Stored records
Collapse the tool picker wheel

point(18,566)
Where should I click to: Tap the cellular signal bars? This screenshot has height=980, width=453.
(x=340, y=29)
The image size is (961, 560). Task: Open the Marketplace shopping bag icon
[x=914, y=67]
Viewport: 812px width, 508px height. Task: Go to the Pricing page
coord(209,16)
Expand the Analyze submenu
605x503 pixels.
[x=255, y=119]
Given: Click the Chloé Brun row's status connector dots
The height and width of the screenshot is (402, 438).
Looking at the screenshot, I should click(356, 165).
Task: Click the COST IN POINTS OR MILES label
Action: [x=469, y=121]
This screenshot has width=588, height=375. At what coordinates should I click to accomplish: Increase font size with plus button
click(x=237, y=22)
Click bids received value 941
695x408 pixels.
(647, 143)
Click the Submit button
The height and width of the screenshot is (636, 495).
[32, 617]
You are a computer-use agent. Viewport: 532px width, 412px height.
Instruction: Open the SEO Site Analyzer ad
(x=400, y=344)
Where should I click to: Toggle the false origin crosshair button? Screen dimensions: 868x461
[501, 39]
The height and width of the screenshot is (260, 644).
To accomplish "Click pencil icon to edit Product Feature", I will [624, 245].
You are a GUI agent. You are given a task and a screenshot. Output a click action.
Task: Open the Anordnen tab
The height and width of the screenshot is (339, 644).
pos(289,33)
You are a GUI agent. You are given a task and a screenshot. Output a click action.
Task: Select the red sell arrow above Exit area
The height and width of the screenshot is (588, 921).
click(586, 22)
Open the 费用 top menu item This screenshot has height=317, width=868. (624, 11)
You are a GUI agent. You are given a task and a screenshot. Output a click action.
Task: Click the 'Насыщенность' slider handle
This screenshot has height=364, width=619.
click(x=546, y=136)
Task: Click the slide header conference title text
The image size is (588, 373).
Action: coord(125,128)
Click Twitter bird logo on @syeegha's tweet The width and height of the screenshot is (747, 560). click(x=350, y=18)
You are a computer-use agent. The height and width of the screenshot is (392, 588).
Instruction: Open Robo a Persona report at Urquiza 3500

Exercise instructions:
All of the records shown above should be reproduced exactly.

Written response:
Collapse the tool picker wheel

point(18,566)
Where should I click to: Tap the cellular signal bars? This screenshot has height=980, width=453.
(x=340, y=29)
The image size is (961, 560). Task: Open the Marketplace shopping bag icon
[x=914, y=67]
Viewport: 812px width, 508px height. Task: Go to the Pricing page
coord(209,16)
Expand the Analyze submenu
605x503 pixels.
[x=255, y=119]
Given: Click the Chloé Brun row's status connector dots
The height and width of the screenshot is (402, 438).
Looking at the screenshot, I should click(356, 165).
Task: Click the COST IN POINTS OR MILES label
Action: [x=469, y=121]
This screenshot has width=588, height=375. At what coordinates should I click to accomplish: Increase font size with plus button
click(x=237, y=22)
Click bids received value 941
695x408 pixels.
(647, 143)
Click the Submit button
The height and width of the screenshot is (636, 495).
[32, 617]
You are a computer-use agent. Viewport: 532px width, 412px height.
Instruction: Open the SEO Site Analyzer ad
(x=400, y=344)
Where should I click to: Toggle the false origin crosshair button? Screen dimensions: 868x461
[501, 39]
The height and width of the screenshot is (260, 644).
To accomplish "Click pencil icon to edit Product Feature", I will [624, 245].
You are a GUI agent. You are given a task and a screenshot. Output a click action.
Task: Open the Anordnen tab
The height and width of the screenshot is (339, 644).
pos(289,33)
You are a GUI agent. You are given a task and a screenshot. Output a click action.
Task: Select the red sell arrow above Exit area
The height and width of the screenshot is (588, 921).
click(586, 22)
Open the 费用 top menu item This screenshot has height=317, width=868. (624, 11)
You are a GUI agent. You are given a task and a screenshot. Output a click action.
Task: Click the 'Насыщенность' slider handle
This screenshot has height=364, width=619.
click(x=546, y=136)
Task: Click the slide header conference title text
The image size is (588, 373).
Action: coord(125,128)
Click Twitter bird logo on @syeegha's tweet The width and height of the screenshot is (747, 560). click(x=350, y=18)
You are a computer-use agent. The height and width of the screenshot is (392, 588).
Instruction: Open Robo a Persona report at Urquiza 3500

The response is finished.